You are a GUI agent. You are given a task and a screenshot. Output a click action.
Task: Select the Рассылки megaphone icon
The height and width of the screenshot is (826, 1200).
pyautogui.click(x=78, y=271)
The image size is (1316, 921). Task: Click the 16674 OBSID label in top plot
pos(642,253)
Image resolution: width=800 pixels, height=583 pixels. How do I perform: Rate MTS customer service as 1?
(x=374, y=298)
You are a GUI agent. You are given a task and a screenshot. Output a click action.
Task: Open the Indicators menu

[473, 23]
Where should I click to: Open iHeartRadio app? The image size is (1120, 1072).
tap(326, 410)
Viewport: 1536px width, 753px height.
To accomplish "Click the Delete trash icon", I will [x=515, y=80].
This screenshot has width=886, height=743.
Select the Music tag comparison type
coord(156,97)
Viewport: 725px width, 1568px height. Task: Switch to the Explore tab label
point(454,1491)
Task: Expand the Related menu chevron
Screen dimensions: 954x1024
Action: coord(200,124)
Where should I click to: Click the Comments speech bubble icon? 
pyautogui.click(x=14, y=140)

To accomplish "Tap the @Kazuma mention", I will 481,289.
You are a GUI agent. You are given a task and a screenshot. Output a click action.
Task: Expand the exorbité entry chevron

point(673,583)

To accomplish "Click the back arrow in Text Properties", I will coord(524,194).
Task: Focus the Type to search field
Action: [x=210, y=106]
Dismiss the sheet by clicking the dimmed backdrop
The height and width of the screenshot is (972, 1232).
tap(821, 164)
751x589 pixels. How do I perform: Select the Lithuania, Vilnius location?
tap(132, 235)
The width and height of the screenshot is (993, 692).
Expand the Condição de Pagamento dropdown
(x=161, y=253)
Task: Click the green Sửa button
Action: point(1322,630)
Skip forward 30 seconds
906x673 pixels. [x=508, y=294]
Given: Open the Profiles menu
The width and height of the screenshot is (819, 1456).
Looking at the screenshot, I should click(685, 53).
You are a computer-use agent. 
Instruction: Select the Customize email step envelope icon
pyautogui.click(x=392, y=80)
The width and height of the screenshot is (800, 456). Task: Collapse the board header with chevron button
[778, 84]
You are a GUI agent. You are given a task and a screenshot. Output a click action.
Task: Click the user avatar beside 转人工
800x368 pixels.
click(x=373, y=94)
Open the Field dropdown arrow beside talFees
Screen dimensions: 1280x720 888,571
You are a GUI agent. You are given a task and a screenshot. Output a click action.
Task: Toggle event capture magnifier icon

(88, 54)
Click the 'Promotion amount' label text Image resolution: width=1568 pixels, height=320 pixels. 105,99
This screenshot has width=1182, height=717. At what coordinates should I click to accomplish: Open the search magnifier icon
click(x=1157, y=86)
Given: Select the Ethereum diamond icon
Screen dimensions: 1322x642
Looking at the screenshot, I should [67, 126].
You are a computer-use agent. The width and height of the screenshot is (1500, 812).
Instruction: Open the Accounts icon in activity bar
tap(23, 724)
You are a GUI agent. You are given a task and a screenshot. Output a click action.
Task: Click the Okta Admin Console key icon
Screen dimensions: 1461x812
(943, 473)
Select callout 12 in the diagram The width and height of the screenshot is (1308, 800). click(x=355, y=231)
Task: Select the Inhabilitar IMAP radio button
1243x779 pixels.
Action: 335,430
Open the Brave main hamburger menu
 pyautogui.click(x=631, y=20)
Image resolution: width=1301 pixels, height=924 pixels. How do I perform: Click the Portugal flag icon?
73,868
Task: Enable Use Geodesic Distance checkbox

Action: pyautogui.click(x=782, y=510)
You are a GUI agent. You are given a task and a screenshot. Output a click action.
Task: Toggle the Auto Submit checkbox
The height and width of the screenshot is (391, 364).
* * * * * * *
- _Exercise brief_: In full and without alteration, output the listing.

- _Solution below_:
You are a GUI agent. You are given a task and a screenshot. Output a click action.
Task: Select the Рассылки megaphone icon
The height and width of the screenshot is (826, 1200).
pyautogui.click(x=78, y=271)
The image size is (1316, 921). Task: Click the 16674 OBSID label in top plot
pos(642,253)
Image resolution: width=800 pixels, height=583 pixels. How do I perform: Rate MTS customer service as 1?
(x=374, y=298)
You are a GUI agent. You are given a task and a screenshot. Output a click action.
Task: Open the Indicators menu

[473, 23]
Where should I click to: Open iHeartRadio app? The image size is (1120, 1072).
tap(326, 410)
Viewport: 1536px width, 753px height.
To accomplish "Click the Delete trash icon", I will [x=515, y=80].
This screenshot has width=886, height=743.
Select the Music tag comparison type
coord(156,97)
Viewport: 725px width, 1568px height. Task: Switch to the Explore tab label
point(454,1491)
Task: Expand the Related menu chevron
Screen dimensions: 954x1024
Action: coord(200,124)
Where should I click to: Click the Comments speech bubble icon? 
pyautogui.click(x=14, y=140)

To accomplish "Tap the @Kazuma mention", I will 481,289.
You are a GUI agent. You are given a task and a screenshot. Output a click action.
Task: Expand the exorbité entry chevron

point(673,583)

To accomplish "Click the back arrow in Text Properties", I will coord(524,194).
Task: Focus the Type to search field
Action: [x=210, y=106]
Dismiss the sheet by clicking the dimmed backdrop
The height and width of the screenshot is (972, 1232).
tap(821, 164)
751x589 pixels. How do I perform: Select the Lithuania, Vilnius location?
tap(132, 235)
The width and height of the screenshot is (993, 692).
Expand the Condição de Pagamento dropdown
(x=161, y=253)
Task: Click the green Sửa button
Action: point(1322,630)
Skip forward 30 seconds
906x673 pixels. [x=508, y=294]
Given: Open the Profiles menu
The width and height of the screenshot is (819, 1456).
Looking at the screenshot, I should click(685, 53).
You are a computer-use agent. 
Instruction: Select the Customize email step envelope icon
pyautogui.click(x=392, y=80)
The width and height of the screenshot is (800, 456). Task: Collapse the board header with chevron button
[778, 84]
You are a GUI agent. You are given a task and a screenshot. Output a click action.
Task: Click the user avatar beside 转人工
800x368 pixels.
click(x=373, y=94)
Open the Field dropdown arrow beside talFees
Screen dimensions: 1280x720 888,571
You are a GUI agent. You are given a task and a screenshot. Output a click action.
Task: Toggle event capture magnifier icon

(88, 54)
Click the 'Promotion amount' label text Image resolution: width=1568 pixels, height=320 pixels. 105,99
This screenshot has width=1182, height=717. At what coordinates should I click to accomplish: Open the search magnifier icon
click(x=1157, y=86)
Given: Select the Ethereum diamond icon
Screen dimensions: 1322x642
Looking at the screenshot, I should [67, 126].
You are a computer-use agent. The width and height of the screenshot is (1500, 812).
Instruction: Open the Accounts icon in activity bar
tap(23, 724)
You are a GUI agent. You are given a task and a screenshot. Output a click action.
Task: Click the Okta Admin Console key icon
Screen dimensions: 1461x812
(943, 473)
Select callout 12 in the diagram The width and height of the screenshot is (1308, 800). click(x=355, y=231)
Task: Select the Inhabilitar IMAP radio button
1243x779 pixels.
Action: 335,430
Open the Brave main hamburger menu
 pyautogui.click(x=631, y=20)
Image resolution: width=1301 pixels, height=924 pixels. How do I perform: Click the Portugal flag icon?
73,868
Task: Enable Use Geodesic Distance checkbox

Action: pyautogui.click(x=782, y=510)
You are a GUI agent. You are given a task and a screenshot. Output a click action.
Task: Toggle the Auto Submit checkbox
The height and width of the screenshot is (391, 364).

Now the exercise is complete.